The Scarlet Pimpernel, A Tale of Two Cities, Les Miserables, Goya's Ghosts, Perfume, Quest for Firejust to name a few, are books and films set in wretched times. The survival of our ancestors depended a great deal on luck. The tiny skulls of children that I saw piled up in the Catacombs of Paris were a rude reminder that few made it to adulthood. 

"Red Cross" - digital work. This hairy soul grew from a doodle. 
He reminded me of the types of characters one uncovers in a Dickens novel.
The background came from old newspapers dated 1940s found in my attic.

It is difficult to imagine an existence with little or no bathing. Humanity's odours must have been distressfully ripe, a ripeness that for many centuries was covered up with fancy clothes. 

I've always been particularly fascinated by the outfits men wore in the 1700s to 1900s. Wigs, tights, foppy lace shirts, long jackets, knee high boots or pointy shoes with heels radiated style and pizazz. Add to that the recitation of bad poetry, excessive gallantry and geez, I read like a Harlequin novel...
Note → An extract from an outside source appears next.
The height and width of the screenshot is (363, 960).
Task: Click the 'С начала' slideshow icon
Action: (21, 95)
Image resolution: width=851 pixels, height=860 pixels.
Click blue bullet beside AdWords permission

...except that in my case, the influence of what came before is rarely romantic. Moth-eaten fragments of the past routinely wriggle their way into my imagery. Sometimes the choice is conscious, at other times not. 
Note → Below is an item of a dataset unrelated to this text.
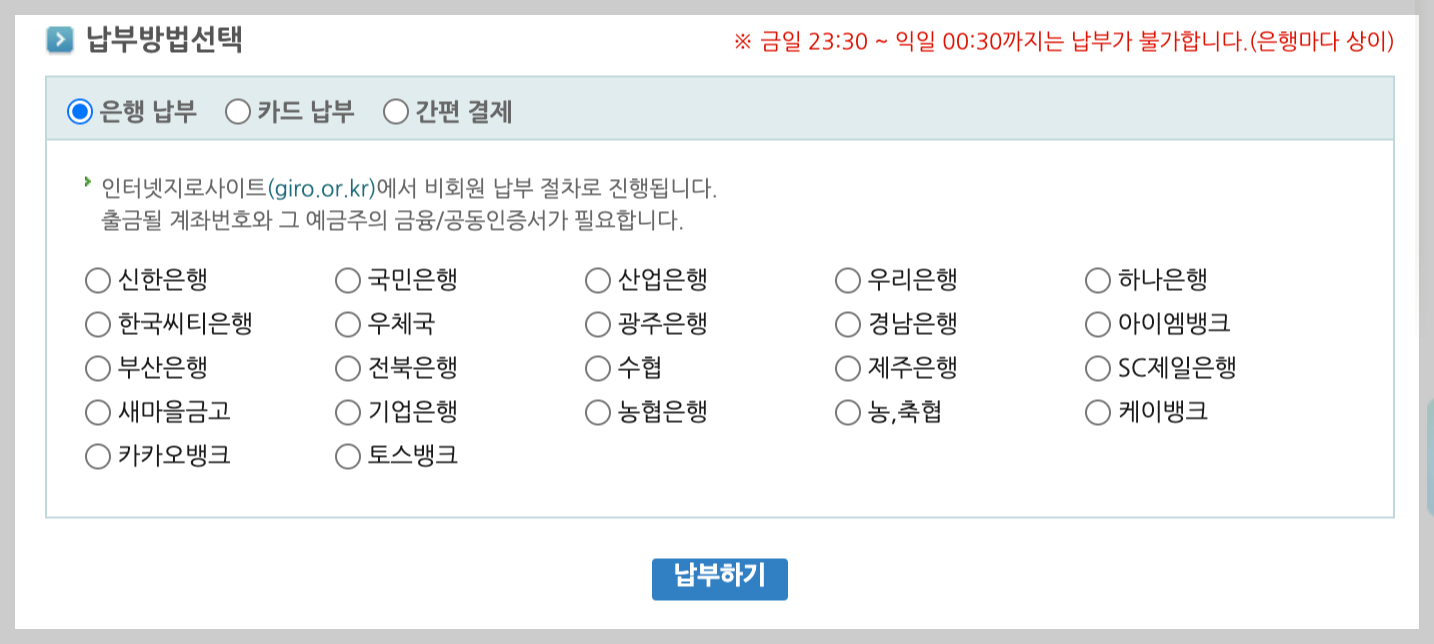Select the 카드 납부 payment option
The image size is (1434, 644).
point(237,113)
Art propagates art. Writers spin stories that awaken images in our minds. Actors bring our ancestors back to life with the help of costumes, set design, lighting, music, dance and more. Art in all its forms bores into you like a subterranean mammal that never leaves. The more dreamlike, bizarre yet elegant an image is, the more it is likely to lodge in the brain. 
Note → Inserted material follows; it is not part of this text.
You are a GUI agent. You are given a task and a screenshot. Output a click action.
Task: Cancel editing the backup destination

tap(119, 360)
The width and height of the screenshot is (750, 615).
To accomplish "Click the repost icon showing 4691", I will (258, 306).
Here are some of the eye worms that dwell within me.
  1. Anthony Andrews created a slew of offbeat characters in the movie The Scarlet Pimpernel. His multiple transmogrifications were often grotesque caricatures of everyday personalities. I can't forget them. Amazing how stuffing cheeks with cotton can alter a jawline. 
  2. Long John Silver from Robert Louis Stevenson's Treasure Island was a devious, scary pirate brought to life by Robert Newton in the TV series The Adventures of Long John Silver. I watched it weekly as a young girl. The way Newton spoke and his piercing eyes had a profound effect on me. Frank Langella exhibited similar eye power in the movie Dracula (1979) and in his ads for I Love New York. Come to think of it, my dad had piercing eyes although his were a transparent, sky blue. Boys didn't hang around long if my dad happened by. One look from him was enough to make them disappear. Poof!
  3. Leonard da Vinci's brought out the essence and character of everyday people in his caricatures. They are wonderfully distorted and effervescent.
  4. Closer to home, Les Belles Histoires des Pays d'en Haut was a weekly TV show in the fifties, sixties and seventies that my parents never missed about a miserly mayor who lived in rural Québec. Jean-Pierre Masson brought him to life with his raspy voice and permanent scowl.
This image comes from silly photographs I took of my face.
I manipulated them digitally to create characters reminiscent of those mentioned above.
The background is from a partial handwritten birth record of a family member.



I love humanity's finely detailed imperfections. Our blemishes and scars map our personal history. Influences from the past and of today continue to provide a medley of interesting eccentrics (including myself) that I choose to mirror. I'll let other artists concentrate on beauty. It's all in the eye of the beholder anyway.